Erstaunlich, daß wir es bei Volker Bertelmann mit einem ehemaligen Hip Hoper (!) zu tun hatten, der mit seiner Band sogar einen Major Label Vertag bei Sony vorweisen konnte. Aber diese Welt (vor allem die Arbeit mit einem großen Mainstream Label) sagte ihm nicht recht zu, wie er schmunzelnd erklärte. Er suche inzwischen viel eher nach kurioser ungewöhnlicher und neuartiger Musik und die findet er oft im Café eines Düsseldorfers Freundes, der in der dortigen Kunsthalle den schön benannten "Salon des Amateurs" betreibt. Ein Salon, der offen ist für viele neue Projekte und Musikstile und sich nach holprigem Start (was laut Volker an dem schummrigen Licht lag) zu einem wunderbaren Tip für neugierige und aufgeschlossene Musikfans entwickelt hat. Deshalb hat Hauschka auch gleich sein letztes (das insgesamt siebte seit 2004) hochgelobtes Album nach diesem Ort benannt. Ein Album, das übrigens auf Fatcat Records, einem hervorragenden Label, veröffentlicht wurde, daß dereinst sogar Sigur Ros beheimatete und auch heute noch viele exquiste Bands unter Vertrag hat.
Hauschka machte dem Label alle Ehre, sein Auftritt in Paris war so betörend schön und unterhaltsam, daß das Publikum unbedingt noch eine Zugabe hören wollte, die der Pianist nicht verweigern konnte, weil er keine Kabine hatte, in die er sich hätte zurückziehen können. Stattdessen hörte er einen Moment dem Applaus zu und setzte sich auf eine rückwärtige rote Bank, die ihn glatt an eine Therapiesitzung bei einem Psychiater erinnerte.

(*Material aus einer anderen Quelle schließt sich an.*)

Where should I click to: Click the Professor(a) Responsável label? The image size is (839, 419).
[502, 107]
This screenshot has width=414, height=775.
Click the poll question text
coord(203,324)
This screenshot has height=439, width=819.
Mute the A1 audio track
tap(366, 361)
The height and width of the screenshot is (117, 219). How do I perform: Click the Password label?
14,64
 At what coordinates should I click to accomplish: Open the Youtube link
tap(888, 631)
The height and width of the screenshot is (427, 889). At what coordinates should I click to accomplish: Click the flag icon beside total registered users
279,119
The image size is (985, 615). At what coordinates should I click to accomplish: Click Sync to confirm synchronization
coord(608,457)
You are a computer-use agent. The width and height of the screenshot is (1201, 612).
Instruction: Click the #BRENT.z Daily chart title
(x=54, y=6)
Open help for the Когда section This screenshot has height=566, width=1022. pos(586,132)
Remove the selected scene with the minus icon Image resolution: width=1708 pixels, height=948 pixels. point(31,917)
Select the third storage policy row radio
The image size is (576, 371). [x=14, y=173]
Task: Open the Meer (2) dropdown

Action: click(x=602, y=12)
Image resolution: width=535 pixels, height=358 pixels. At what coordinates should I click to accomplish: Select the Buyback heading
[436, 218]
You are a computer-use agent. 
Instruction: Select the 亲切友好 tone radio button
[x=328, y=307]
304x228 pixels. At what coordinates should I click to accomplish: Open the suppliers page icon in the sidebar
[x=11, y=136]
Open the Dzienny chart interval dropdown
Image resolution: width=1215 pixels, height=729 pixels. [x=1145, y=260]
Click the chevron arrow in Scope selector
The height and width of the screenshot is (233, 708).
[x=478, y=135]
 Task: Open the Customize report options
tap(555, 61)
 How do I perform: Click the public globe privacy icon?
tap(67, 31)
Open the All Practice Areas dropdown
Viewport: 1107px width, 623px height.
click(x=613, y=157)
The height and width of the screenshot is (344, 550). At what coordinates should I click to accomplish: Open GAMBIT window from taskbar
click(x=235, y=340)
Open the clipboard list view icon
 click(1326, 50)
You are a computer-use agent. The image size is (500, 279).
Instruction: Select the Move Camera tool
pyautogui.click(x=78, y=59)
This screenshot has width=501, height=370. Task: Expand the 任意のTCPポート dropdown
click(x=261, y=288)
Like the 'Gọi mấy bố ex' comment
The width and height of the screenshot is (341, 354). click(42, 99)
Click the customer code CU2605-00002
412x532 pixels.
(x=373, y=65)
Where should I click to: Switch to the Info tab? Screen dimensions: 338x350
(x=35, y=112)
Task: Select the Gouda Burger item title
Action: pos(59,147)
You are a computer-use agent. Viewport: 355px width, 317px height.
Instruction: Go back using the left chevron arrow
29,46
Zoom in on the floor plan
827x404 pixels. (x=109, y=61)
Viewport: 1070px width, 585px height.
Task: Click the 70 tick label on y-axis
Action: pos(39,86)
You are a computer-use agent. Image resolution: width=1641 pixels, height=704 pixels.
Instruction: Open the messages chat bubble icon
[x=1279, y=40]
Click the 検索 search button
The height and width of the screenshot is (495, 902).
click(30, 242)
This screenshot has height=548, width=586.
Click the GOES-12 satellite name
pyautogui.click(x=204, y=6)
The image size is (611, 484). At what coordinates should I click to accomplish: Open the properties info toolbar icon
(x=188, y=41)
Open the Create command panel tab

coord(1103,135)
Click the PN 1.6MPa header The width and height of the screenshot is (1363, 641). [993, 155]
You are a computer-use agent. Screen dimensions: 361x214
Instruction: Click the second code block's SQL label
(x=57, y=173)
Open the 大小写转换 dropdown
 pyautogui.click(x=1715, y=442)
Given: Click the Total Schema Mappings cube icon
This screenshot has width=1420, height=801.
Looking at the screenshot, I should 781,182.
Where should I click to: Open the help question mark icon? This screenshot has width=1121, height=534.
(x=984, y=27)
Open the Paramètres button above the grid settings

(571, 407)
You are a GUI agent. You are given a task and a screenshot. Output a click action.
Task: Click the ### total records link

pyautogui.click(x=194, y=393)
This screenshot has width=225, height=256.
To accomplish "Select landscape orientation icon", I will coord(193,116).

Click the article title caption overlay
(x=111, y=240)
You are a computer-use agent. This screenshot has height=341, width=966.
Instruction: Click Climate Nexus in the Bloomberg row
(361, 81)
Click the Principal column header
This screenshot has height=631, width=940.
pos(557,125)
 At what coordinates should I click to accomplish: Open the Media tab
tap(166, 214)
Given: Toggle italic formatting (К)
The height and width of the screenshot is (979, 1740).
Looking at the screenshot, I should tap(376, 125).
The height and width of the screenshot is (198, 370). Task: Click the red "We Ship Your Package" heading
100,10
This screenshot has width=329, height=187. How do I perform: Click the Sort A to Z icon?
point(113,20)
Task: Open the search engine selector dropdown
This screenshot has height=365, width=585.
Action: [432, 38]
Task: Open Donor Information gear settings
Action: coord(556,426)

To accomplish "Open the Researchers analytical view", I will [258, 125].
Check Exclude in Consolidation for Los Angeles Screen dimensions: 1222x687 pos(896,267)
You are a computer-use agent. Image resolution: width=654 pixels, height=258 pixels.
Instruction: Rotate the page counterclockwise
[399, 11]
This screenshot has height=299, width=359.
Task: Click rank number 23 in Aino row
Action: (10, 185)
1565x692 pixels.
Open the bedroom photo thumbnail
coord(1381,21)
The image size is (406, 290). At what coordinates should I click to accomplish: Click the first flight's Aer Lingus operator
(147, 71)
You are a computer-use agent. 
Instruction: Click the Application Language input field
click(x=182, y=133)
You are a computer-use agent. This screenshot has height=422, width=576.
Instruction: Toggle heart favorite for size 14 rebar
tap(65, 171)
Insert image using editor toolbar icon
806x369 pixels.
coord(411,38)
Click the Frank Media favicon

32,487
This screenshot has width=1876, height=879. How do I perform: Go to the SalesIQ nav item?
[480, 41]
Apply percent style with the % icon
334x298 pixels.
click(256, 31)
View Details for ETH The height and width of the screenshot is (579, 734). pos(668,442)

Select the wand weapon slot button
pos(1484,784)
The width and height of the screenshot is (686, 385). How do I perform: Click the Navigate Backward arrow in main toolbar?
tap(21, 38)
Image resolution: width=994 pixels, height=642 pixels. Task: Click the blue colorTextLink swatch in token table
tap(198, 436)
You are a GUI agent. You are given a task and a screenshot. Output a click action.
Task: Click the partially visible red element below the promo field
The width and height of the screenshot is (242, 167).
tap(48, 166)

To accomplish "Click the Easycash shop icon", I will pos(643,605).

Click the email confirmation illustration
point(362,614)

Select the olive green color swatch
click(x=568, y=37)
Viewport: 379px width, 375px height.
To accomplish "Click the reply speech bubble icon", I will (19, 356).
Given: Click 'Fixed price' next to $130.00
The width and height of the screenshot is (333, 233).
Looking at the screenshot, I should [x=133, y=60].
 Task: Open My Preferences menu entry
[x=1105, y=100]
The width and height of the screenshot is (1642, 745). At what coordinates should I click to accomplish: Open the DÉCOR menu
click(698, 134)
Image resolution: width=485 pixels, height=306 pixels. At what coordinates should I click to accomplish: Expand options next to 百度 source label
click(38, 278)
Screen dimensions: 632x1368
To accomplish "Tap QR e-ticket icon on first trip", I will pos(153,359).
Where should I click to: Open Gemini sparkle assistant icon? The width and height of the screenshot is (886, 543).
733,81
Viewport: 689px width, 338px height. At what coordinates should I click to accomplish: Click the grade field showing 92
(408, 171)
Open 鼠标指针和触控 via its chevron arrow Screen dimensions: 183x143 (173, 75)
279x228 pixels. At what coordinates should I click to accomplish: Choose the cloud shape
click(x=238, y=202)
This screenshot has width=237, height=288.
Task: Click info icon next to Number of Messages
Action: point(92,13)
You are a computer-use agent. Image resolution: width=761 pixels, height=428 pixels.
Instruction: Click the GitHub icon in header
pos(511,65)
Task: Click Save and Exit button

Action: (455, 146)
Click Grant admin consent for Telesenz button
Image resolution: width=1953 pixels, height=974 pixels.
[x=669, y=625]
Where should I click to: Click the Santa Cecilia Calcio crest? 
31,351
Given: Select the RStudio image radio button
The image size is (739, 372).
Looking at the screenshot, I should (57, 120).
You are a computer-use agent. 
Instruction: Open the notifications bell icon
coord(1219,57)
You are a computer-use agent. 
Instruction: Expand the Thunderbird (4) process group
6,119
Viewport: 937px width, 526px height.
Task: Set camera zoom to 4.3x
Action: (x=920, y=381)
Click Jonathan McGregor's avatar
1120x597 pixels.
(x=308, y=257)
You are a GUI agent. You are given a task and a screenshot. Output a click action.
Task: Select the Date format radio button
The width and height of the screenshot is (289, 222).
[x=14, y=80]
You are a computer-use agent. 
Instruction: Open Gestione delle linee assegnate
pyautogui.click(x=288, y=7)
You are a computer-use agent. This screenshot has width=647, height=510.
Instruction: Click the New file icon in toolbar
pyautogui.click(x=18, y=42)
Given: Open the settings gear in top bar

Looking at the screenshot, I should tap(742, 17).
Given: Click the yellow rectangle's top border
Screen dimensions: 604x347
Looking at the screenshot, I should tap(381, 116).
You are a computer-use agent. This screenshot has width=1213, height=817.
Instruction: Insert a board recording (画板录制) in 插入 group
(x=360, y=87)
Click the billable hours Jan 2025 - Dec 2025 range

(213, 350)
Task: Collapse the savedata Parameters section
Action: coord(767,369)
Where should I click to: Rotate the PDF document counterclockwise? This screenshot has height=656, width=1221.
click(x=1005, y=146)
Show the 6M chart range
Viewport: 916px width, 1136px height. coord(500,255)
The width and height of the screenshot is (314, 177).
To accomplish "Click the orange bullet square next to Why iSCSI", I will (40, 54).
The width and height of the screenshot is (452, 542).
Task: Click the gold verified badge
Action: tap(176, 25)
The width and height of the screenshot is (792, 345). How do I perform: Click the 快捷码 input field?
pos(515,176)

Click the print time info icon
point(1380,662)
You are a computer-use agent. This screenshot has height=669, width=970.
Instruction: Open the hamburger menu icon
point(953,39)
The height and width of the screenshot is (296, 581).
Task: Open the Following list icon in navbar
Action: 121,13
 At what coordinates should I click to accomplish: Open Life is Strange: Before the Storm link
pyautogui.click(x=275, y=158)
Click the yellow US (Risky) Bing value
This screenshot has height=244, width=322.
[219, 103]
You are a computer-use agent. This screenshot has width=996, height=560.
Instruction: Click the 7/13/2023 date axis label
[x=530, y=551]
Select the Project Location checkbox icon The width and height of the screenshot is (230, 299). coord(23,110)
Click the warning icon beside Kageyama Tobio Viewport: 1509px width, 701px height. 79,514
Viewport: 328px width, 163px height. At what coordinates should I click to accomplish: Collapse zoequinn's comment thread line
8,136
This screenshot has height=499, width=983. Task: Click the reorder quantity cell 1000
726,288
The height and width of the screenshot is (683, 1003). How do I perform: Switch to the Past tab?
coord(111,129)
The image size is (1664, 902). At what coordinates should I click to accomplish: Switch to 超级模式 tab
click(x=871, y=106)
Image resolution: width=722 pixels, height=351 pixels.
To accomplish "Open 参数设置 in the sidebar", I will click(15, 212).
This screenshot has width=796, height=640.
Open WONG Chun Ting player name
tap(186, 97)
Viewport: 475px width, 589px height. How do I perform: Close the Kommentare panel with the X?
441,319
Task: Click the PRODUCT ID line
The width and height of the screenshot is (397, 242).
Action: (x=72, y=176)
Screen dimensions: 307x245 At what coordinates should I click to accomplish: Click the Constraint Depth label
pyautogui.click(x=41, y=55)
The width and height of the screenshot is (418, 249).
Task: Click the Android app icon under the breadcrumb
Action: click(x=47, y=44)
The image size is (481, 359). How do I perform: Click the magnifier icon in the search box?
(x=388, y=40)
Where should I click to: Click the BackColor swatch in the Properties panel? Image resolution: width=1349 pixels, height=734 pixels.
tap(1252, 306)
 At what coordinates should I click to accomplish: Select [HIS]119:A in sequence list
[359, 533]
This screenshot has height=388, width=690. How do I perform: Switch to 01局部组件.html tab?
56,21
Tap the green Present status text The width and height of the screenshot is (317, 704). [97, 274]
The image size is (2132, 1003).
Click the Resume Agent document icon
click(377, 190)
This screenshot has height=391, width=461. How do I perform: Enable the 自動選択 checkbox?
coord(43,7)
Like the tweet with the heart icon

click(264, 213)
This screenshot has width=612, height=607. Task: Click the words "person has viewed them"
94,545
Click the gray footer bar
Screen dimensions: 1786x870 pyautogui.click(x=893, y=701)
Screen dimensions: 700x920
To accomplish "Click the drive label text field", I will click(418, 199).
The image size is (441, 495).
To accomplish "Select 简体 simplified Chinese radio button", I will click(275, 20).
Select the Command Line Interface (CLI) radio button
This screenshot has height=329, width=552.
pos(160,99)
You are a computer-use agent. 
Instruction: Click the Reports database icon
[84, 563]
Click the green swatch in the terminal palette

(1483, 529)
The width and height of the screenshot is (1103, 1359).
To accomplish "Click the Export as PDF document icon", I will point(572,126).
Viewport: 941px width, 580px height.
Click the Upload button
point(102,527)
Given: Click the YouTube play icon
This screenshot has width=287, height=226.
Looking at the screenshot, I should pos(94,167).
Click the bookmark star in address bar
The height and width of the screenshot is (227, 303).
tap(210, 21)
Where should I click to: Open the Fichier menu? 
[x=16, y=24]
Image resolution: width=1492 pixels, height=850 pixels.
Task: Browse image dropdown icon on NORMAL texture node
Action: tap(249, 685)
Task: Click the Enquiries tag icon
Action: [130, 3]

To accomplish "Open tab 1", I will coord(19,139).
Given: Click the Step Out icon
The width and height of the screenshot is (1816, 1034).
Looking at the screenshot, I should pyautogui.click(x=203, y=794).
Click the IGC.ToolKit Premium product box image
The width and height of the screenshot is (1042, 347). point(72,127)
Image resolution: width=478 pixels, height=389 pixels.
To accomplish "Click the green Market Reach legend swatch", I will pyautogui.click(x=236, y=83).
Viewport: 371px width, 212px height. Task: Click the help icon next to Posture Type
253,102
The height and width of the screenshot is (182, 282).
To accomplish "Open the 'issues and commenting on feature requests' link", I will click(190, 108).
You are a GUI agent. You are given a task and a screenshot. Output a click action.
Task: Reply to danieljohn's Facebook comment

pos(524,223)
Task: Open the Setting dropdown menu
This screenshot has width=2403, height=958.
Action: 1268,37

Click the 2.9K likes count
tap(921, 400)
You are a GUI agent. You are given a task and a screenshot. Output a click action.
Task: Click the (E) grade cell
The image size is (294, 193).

Fazit: Solange sie so hervorragend sind wie Hauschka, sind deutsche Künstler in Paris hochwillkommen! Wie wäre es demnächst mal wieder mit Nils Frahm? Der ist ebenfalls Pianist, verfolgt aber einen anderen Ansatz als Hauschka.
Link:
Gewohnt informativ und fachkundig, das Klienicum zu einem Konzert von Hauschka beim Frameworks Festival 2011, klick!
* schlecht formuliert. Das Problem ist nicht die Bearbeitung des Pianos, sondern die Tatsache, daß er einen richtigen Flügel braucht. Und den haben wir nicht bei uns. Mit einem elektrischen Klavier kann er nicht spielen, zumindest nicht so, wie es seinem experimentellen Stil entspricht.
* französisch hatte er 7 Jahre lang in der Schule, aber seine Erinnerungen daran waren nicht mehr ganz so frisch.
3 Kommentare :
Doro kommt im Herbst nach Paris, am 21/10/2011 um 18h30 spielt sie im Alhambra. Ich hab' allerdings schon was anderes vor ;-)
Uschi A. aus P.
ein sympathischer kerl, dieser herr hauschka, ohne mache, ohne getue. die musik: erste sahne. und live auch noch deutlich besser als auf tonträger.